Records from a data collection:

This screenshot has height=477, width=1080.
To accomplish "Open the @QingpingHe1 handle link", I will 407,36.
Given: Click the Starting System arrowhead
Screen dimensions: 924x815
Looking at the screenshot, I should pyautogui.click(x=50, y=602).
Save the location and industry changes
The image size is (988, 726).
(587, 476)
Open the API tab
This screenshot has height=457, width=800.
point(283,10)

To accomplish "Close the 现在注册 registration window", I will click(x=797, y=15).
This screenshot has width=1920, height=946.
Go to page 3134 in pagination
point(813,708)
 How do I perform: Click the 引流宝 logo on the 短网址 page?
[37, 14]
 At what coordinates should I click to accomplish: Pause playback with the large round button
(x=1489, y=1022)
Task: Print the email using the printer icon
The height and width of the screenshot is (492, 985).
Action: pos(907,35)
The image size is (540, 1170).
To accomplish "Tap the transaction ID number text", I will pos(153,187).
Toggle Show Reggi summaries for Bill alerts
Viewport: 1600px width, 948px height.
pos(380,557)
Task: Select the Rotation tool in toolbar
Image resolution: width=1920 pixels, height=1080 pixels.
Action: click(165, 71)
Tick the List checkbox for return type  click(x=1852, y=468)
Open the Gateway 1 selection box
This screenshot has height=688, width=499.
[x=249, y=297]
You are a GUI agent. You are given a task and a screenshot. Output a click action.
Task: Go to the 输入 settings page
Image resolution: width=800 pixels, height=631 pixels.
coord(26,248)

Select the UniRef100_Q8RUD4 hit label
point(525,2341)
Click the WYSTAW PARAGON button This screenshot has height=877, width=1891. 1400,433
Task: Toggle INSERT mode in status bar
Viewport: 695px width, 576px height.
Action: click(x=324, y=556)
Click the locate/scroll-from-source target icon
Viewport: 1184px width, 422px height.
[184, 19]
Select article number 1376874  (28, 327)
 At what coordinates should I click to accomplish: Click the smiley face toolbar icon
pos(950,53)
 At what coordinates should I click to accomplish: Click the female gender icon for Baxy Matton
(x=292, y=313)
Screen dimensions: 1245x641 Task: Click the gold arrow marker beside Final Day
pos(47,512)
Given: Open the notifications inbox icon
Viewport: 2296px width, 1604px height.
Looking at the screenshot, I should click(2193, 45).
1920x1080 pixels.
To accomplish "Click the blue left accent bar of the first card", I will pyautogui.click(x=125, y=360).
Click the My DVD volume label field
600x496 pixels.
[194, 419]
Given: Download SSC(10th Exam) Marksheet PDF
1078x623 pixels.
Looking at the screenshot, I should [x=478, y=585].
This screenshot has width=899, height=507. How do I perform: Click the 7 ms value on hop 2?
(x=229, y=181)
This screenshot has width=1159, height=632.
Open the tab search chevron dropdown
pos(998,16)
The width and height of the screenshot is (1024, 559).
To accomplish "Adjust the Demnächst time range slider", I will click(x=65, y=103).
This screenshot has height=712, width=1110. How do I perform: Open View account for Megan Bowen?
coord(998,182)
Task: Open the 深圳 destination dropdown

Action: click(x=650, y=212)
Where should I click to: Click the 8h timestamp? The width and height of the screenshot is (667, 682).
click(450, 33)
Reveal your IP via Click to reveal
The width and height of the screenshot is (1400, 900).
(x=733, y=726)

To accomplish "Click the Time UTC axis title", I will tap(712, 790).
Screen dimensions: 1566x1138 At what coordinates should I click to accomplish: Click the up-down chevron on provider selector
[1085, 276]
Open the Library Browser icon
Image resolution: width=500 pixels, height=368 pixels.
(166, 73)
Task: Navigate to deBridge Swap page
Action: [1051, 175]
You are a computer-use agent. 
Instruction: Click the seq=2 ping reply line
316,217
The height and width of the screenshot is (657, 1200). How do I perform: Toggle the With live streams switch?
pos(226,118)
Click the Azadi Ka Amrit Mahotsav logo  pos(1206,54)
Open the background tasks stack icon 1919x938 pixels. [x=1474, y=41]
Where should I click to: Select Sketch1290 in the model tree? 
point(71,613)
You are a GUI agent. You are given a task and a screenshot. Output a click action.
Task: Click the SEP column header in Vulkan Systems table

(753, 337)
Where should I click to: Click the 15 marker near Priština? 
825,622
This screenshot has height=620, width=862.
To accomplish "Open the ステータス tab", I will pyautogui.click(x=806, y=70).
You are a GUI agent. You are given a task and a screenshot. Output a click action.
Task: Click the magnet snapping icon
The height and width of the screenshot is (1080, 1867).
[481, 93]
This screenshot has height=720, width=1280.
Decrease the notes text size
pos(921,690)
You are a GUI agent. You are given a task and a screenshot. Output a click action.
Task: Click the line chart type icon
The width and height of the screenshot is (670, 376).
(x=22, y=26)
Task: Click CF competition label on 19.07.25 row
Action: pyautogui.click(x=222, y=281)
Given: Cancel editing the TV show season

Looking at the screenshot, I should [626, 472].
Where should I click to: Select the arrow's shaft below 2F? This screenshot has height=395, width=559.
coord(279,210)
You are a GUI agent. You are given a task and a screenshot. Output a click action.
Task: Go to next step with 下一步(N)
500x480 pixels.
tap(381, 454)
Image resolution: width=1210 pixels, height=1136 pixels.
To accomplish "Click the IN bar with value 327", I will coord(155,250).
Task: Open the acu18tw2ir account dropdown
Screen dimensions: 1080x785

- _EXERCISE_: In the data above, retype exactly and only the lines between the one holding "The height and width of the screenshot is (1080, 1867)." and the one holding "Task: Click the line chart type icon", inclusive.

- _SOLUTION_:
The height and width of the screenshot is (1080, 1867).
[481, 93]
This screenshot has height=720, width=1280.
Decrease the notes text size
pos(921,690)
You are a GUI agent. You are given a task and a screenshot. Output a click action.
Task: Click the line chart type icon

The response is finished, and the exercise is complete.